------ PROVIDED INFORMATION ------

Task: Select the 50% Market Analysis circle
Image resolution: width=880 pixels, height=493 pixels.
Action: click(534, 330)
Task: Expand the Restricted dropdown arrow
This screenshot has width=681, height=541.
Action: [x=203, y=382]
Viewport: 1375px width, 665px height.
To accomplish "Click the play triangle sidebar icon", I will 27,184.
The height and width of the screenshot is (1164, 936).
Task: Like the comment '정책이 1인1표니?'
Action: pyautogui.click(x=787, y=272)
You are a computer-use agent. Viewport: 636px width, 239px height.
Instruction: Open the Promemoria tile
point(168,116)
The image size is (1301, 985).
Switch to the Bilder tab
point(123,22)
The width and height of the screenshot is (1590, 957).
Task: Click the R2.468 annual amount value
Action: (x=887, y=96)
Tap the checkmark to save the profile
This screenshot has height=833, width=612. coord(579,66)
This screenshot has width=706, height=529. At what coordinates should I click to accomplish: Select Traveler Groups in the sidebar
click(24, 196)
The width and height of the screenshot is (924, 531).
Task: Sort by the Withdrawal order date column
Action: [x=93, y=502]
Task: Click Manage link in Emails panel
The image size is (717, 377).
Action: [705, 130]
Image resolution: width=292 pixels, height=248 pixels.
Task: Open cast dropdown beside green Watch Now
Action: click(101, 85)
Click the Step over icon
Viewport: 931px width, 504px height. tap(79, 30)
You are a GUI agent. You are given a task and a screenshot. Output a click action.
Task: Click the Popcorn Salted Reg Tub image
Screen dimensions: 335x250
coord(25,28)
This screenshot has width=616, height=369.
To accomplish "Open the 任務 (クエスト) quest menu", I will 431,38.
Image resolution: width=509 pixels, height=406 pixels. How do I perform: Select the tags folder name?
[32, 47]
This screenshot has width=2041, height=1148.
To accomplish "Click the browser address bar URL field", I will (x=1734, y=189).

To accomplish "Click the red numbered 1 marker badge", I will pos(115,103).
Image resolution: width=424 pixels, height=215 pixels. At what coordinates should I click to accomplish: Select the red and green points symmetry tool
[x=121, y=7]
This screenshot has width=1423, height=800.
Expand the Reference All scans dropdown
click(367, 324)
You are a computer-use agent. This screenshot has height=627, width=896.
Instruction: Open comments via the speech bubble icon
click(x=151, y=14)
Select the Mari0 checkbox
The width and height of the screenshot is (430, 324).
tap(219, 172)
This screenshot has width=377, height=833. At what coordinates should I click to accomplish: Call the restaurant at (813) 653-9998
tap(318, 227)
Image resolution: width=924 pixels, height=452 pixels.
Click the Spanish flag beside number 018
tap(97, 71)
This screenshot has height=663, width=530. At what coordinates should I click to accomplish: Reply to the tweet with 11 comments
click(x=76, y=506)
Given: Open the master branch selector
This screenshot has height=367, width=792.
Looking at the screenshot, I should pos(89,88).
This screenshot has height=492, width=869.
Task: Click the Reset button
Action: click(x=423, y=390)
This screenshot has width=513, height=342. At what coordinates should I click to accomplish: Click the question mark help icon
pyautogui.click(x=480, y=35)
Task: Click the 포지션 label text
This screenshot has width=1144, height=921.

------

Copy every line of the records that contains the string "computer". Case counts.

You are a computer-use agent. Viewport: 636px width, 239px height.
You are a computer-use agent. This screenshot has height=627, width=896.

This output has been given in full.